By David Favor
I have been given opportunities in life for over 75 years. After 75, I stopped counting but kept on learning. What I have learned is that there are no absolutes and no guarantees in life. I have been through self-mastery training and learned that I have more control over my life than I first thought. I learned that my emotions, bias, and experiences would determine how I feel and act. That suggests I can monitor and change the way I react to circumstances. If I can do it, so can you.

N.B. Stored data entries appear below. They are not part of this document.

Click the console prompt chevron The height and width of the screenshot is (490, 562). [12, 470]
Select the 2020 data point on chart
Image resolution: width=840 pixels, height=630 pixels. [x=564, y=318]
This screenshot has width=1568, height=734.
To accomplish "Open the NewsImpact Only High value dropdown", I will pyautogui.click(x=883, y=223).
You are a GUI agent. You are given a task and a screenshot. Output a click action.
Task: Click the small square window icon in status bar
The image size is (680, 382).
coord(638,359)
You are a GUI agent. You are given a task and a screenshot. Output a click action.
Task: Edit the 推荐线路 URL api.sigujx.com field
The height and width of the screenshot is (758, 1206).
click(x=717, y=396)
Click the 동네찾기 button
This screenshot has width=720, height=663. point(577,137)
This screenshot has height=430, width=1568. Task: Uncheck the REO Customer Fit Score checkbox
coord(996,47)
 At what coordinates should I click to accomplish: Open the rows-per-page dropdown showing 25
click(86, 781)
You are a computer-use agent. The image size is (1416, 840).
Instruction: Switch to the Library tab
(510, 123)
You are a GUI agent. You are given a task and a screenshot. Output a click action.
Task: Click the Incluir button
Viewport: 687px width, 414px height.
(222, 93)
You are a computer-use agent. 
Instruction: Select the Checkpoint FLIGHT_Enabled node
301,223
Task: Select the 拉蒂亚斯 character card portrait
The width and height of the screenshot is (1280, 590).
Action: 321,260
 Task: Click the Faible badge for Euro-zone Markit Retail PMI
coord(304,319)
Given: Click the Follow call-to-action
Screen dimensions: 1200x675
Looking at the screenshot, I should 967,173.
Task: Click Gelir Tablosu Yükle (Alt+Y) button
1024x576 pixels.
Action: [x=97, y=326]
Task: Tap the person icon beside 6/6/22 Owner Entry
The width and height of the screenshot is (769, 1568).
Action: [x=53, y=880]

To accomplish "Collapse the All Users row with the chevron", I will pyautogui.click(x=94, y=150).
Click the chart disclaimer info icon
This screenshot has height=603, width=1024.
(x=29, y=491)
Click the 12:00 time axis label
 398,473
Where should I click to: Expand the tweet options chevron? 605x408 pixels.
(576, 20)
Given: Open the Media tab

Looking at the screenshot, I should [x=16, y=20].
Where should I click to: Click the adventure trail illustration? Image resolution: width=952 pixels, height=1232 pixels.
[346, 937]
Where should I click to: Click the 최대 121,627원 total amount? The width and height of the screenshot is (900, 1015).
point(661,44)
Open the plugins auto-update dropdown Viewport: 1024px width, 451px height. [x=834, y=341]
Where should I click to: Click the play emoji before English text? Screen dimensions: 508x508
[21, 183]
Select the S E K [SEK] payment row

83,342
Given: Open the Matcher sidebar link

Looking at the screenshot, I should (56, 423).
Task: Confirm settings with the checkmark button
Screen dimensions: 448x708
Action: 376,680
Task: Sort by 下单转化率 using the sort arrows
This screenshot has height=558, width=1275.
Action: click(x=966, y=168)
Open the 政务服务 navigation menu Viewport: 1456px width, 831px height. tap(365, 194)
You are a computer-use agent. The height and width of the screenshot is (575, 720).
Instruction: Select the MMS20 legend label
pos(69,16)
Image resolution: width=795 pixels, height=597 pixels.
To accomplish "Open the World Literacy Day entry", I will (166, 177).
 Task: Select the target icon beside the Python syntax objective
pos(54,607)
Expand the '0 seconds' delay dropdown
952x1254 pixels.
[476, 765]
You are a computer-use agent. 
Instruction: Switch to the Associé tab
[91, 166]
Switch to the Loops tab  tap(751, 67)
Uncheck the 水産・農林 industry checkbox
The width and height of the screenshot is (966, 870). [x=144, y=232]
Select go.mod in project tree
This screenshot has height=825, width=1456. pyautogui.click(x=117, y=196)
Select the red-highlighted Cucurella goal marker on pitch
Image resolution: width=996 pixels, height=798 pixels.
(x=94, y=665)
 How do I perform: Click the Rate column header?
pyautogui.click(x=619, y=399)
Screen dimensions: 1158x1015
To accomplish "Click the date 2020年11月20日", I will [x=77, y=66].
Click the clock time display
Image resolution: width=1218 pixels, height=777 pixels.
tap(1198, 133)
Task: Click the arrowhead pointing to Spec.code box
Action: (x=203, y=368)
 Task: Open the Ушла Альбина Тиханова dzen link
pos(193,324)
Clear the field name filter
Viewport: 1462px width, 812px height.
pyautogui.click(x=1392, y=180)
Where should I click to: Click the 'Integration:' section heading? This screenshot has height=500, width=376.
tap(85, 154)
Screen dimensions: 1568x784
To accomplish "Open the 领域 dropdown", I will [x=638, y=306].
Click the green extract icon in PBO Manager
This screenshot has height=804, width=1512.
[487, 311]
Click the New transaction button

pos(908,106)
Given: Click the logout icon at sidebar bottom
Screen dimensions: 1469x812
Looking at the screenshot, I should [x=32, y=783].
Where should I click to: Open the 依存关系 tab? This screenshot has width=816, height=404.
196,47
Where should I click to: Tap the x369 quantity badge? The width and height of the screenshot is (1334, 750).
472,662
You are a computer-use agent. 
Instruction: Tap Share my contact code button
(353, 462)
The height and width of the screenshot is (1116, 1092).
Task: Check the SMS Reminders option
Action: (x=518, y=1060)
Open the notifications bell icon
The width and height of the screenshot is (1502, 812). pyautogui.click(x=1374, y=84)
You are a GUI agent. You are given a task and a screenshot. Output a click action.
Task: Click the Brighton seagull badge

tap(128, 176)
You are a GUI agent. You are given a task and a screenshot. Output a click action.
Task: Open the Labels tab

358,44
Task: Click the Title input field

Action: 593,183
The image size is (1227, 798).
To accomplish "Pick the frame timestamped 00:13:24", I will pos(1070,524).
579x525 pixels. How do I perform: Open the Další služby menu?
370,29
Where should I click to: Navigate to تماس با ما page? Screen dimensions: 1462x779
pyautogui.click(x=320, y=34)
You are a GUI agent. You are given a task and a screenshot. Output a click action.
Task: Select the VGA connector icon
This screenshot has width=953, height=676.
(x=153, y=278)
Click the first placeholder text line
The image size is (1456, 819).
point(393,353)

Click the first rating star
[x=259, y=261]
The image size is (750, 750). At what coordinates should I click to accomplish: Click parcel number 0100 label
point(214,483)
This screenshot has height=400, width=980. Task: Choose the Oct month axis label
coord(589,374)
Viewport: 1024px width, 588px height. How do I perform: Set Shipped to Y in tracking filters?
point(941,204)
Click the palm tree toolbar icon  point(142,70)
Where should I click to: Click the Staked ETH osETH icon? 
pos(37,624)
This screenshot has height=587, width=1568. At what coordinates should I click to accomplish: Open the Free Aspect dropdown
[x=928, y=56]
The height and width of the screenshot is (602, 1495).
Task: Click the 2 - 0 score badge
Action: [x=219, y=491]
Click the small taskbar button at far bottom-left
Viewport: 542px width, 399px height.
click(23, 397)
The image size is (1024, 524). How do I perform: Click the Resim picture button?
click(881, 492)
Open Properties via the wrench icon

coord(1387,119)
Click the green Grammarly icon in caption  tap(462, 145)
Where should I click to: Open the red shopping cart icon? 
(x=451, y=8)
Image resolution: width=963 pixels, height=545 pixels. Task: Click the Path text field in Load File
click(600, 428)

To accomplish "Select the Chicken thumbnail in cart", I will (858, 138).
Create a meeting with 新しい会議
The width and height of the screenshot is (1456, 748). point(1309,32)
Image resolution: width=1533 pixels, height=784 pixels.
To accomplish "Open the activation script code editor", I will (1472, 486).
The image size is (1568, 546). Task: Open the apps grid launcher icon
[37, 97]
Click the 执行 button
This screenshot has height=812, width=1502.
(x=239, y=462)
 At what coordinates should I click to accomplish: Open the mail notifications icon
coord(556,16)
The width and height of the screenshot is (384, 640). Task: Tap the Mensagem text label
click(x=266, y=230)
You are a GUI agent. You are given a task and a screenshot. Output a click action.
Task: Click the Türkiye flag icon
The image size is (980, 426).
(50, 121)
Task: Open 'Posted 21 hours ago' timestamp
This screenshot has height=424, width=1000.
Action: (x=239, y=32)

I learned that while I may have more control than I thought, I am not in full control. I have had my surprises in life with health, relationships, and business. I learned through six years in the Navy, 32 years in corporate America, several major surgeries (heart bypass, prostate cancer, and joint replacements), a diagnosis of Muscular Dystrophy, and two primary long-term relationships. All these added to my bucket of experiences and changed the way I react to life. How big is your experience bucket?
One day out on my deck I was thinking about all this, getting ready to have a pretty good pity party. You may know about these parties. That is where I say life is not fair, woe is me, and other crazy thoughts. Today was going to be different. It occurred to me what a total waste of time a pity party would be. If I was in control of how I interpreted events and that interpretation controlled how I feel, then why not choose to be happy? I could even take it a step further and suggest, why not be joyful? Then a negative thought crept in: is this reality? A job, a business, our health, or a relationship can be given and taken away at any time. Crap; talk about negative vibes. But I don’t have time to waste with negative thinking.
When we are at the end of our lives we will determine if our life was well lived. OK, so the people around me may judge my life, but that is their burden. Getting back to my plans for today, I had better get busy and start adding some positive experiences before that day comes. I think that we all choose to stop or continue, believe or blame, have faith or be afraid. We need to take the chances we are given in life. I now have a new day ready to start. The pity party has been canceled. Let the joy commence.
Many years ago, when I was in the Navy on board a destroyer, I had a friend that had this crazy theory. When we had the chance to go ashore, he would ask every young lady he met if she would go out with him. He got a lot of slaps, but every night he went home with a girl on his arm. The rest of us just went home bummed out. Perhaps not the best example of virtue, but the theory works. So go ahead and live your life and get rid of the “what ifs,” the fears, the worries, the judgments, the second-guessing, and know that you might as well take a chance and live your life the way you truly want to live it, knowing that life can be short, so don’t waste a lot of time.
Now it is up to me how this day will roll out. Do I have what it takes to ask for what I want, express what I truly feel or risk taking a chance? Well, I am thinking here I am staring at old age (not there yet), with more than a few health issues, and feeling pretty good. What the heck, may as well take that chance. This should be an exciting day.